Seit dem 15. Januar 2025 legen die gesetzlichen Versicherungen elektronische Patientenakten (ePA) für alle Versicherten an. Wer dies für sich persönlich nicht wünscht muss aktiv widersprechen – so sieht es die sogenannte Opt-out-Regelung vor. Die Delegierten der Kammerversammlung der Ärztekammer Niedersachsen (ÄKN) fordern, diese Regelung bei Kindern und Jugendlichen in eine Opt-in-Regelung umzukehren. Versicherte unter 18 Jahren sollen so erst durch Beschluss der Erziehungsberechtigten eine ePA erhalten.
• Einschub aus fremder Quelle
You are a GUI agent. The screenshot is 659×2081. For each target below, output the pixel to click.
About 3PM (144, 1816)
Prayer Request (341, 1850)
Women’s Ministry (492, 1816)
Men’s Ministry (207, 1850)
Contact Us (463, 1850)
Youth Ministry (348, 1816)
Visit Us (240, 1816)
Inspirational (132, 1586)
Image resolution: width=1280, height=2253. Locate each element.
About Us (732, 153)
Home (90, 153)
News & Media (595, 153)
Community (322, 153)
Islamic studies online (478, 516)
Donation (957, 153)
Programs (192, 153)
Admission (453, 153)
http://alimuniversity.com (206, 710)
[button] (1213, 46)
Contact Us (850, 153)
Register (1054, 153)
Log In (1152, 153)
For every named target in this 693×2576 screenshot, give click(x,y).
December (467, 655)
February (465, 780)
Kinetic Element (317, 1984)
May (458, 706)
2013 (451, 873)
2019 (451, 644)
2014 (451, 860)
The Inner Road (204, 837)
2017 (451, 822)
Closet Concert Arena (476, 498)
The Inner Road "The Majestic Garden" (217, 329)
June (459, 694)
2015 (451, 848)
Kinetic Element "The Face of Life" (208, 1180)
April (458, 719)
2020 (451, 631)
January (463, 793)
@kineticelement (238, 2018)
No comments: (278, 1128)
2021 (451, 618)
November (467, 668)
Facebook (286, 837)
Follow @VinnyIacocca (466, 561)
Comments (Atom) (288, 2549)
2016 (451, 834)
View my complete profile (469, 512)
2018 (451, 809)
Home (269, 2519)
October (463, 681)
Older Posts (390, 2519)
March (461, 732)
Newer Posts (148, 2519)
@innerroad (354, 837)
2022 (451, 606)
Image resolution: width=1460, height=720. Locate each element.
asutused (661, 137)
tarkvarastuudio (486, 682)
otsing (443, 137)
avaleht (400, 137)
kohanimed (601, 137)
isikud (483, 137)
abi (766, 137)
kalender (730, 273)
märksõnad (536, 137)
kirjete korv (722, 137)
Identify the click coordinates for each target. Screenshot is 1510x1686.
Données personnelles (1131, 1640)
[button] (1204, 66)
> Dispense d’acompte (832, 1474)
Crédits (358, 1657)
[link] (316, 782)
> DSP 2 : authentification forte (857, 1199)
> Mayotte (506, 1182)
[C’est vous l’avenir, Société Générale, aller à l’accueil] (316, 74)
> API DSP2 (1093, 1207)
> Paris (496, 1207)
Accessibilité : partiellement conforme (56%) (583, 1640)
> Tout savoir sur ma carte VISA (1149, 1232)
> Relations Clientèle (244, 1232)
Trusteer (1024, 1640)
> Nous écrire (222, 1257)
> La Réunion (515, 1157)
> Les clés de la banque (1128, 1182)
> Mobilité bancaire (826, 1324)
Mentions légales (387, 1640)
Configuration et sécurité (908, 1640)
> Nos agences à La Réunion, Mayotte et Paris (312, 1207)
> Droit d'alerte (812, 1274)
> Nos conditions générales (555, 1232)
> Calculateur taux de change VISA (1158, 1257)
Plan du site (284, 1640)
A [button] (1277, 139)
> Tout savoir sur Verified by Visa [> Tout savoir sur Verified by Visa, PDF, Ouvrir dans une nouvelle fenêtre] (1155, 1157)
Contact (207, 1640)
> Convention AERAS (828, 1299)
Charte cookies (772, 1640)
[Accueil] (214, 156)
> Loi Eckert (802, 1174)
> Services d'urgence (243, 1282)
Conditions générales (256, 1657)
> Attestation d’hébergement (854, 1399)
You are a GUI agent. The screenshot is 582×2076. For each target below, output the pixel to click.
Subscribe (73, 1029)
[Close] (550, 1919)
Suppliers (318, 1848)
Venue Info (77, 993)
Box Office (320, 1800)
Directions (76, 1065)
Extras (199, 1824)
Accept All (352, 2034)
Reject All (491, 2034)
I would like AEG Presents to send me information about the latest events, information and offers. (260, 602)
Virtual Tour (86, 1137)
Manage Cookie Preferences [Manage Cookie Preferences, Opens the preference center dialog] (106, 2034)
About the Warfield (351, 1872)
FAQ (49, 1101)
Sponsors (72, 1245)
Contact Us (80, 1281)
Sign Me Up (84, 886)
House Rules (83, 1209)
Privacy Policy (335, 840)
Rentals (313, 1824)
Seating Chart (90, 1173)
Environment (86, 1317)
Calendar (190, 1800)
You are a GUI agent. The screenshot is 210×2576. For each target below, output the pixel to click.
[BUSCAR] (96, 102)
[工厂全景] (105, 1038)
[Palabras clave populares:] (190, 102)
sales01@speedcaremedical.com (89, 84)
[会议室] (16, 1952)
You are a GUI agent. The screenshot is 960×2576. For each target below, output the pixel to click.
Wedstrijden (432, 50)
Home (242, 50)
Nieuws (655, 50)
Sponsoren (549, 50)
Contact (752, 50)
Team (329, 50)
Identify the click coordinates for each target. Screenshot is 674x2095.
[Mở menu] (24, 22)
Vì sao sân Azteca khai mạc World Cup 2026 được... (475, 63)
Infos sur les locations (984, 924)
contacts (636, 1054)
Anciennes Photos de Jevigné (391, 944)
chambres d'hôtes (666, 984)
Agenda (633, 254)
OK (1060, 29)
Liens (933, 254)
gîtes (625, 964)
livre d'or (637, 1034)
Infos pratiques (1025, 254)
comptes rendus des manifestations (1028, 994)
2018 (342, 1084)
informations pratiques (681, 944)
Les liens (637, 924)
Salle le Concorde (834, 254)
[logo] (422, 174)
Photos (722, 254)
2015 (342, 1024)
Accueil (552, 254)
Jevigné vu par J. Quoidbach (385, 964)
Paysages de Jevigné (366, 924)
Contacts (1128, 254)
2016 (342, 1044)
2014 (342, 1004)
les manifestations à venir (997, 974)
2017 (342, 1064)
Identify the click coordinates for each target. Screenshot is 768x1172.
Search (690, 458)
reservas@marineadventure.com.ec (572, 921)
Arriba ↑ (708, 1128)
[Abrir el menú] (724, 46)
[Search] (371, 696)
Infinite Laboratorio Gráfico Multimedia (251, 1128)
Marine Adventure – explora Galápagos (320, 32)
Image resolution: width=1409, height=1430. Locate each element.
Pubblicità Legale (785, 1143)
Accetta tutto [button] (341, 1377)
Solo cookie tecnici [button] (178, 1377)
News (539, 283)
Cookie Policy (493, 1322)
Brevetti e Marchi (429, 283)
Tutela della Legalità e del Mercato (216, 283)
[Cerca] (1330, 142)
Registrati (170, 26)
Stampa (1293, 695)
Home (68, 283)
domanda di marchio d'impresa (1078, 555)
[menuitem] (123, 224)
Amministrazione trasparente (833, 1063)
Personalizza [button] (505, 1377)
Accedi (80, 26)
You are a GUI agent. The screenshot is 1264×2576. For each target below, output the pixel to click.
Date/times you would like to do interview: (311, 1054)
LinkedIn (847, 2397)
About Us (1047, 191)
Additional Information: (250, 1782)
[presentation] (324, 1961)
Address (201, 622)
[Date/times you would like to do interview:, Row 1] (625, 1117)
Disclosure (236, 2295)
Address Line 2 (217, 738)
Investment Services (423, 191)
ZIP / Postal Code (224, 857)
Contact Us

Hintergrund dieser Forderung sind vor allem mögliche lebenslange Nachteile – beispielsweise für den späteren Berufsweg. „Bei bestimmten Arbeitgebern oder Berufen wird die Krankenvorgeschichte umfangreich und unter Entbindung der ärztlichen Schweigepflicht überprüft. Bei Kindern und Jugendlichen sind viele Krankheitsbilder jedoch nur periodisch und wesentlich seltener chronisch wie im Fall von erwachsenen Patientinnen und Patienten“, erläutert Dr. med. Tilman Kaethner, Facharzt für Kinder- und Jugendmedizin sowie Mitglied der ÄKN-Kammerversammlung. „So ist die Gefahr gegeben, dass beispielsweise eine Laufbahn als Pilot oder Angehöriger der Bundeswehr im Erwachsenenalter aufgrund einer längst nicht mehr vorhandenen Diagnose aus Kindheitstagen unmöglich gemacht wird.“
Auch für den Abschluss von Versicherungsverträgen sehen die Delegierten das Risiko von lebenslangen Nachteilen. „Private Krankenversicherungen oder Haftpflichtversicherungen beispielsweise können durch die ePA Daten aus der Kindheit und dem Jugendalter erhalten, die dann auch Jahre später zu Ablehnungen führen können – obwohl die Krankheitsbilder längst nicht mehr vorhanden sind und mit gewisser Wahrscheinlichkeit auch nie wieder auftreten werden“, ergänzt Angela Schütze-Buchholz, Fachärztin für Kinderheilkunde und Jugendmedizin und ebenfalls Mitglied der Kammerversammlung.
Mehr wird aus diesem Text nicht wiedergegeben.